Exercise goal >> Reproduce exactly the lines below from the one containing "Screen dimensions: 703x440" through the one containing "Image resolution: width=1181", including both, and nothing else.

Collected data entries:

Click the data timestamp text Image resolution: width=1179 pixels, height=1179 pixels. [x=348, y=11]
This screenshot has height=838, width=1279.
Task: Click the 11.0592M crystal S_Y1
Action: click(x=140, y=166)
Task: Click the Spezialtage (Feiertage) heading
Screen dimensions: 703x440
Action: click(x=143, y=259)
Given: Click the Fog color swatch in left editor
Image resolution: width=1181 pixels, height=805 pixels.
==
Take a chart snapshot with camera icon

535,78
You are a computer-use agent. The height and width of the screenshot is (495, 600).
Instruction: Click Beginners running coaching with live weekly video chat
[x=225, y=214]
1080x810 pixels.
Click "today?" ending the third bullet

Response area >>
Screen dimensions: 703x440
Action: click(x=143, y=259)
Given: Click the Fog color swatch in left editor
Image resolution: width=1181 pixels, height=805 pixels.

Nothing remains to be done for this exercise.